Just returned from an excellent trip to Berry College where I spent the last two weeks working on the Martha Berry Digital Archive Project. I initiated the project in 2010 and, working collaboratively with Berry Library and Museum staff and students, colleagues in History and English, and a programmer from Penn State, I’m in the process of making the documents in the Martha Berry Collection, including over 160 fileboxes of manuscript and typescript papers (i.e. many, many thousands of papers), freely available for cultural, historical and linguistic research.
The collection is arranged chronologically and includes personal and business letters written to Martha Berry and/or the Berry Schools between 1885 and 1941. Berry was an extraordinary record keeper, and typed copies of virtually every letter composed in response to those received have been retained within the collection, offering a rich and complete picture of the discourse between correspondents.
When letters are reviewed by year, the collection offers a synchronic snapshot of the school, of Berry, of her correspondents, and of the milieu, linguistically as well as historically.
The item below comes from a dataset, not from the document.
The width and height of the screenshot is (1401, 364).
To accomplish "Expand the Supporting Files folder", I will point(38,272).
When writings are studied across decades, the collection chronicles the longstanding friendships and business relationships maintained by Berry (e.g. decades-long correspondence between Berry and Clara Ford, Berry and Emily Vanderbilt Hammond, Berry and Corra Harris), narratives which are in many cases more compelling in their revelations about those writing to Berry than they are about Berry herself, as, while Berry largely remains on message, focusing her communications primarily on the development of the Berry Schools (an impressive testament to her unwavering devotion to the schools), her correspondents are far more generous in their personal revelations, sharing insights ranging from concerns about the war to educational reform to family gossip.
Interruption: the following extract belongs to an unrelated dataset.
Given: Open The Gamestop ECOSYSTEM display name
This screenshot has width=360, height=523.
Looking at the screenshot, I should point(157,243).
The scope and range of the collection – from letters imploring Berry to take on a ‘poor child’ to a letter calling on her to participate in a protest against a ladies magazine which published a beer advertisement extolling the virtues of the beverage as a children’s tonic and therein as the key to a calm and happy home to one which criticizes her for the cut of her neckline – yields a fascinating subject. I look forward to sharing more soon as our work continues!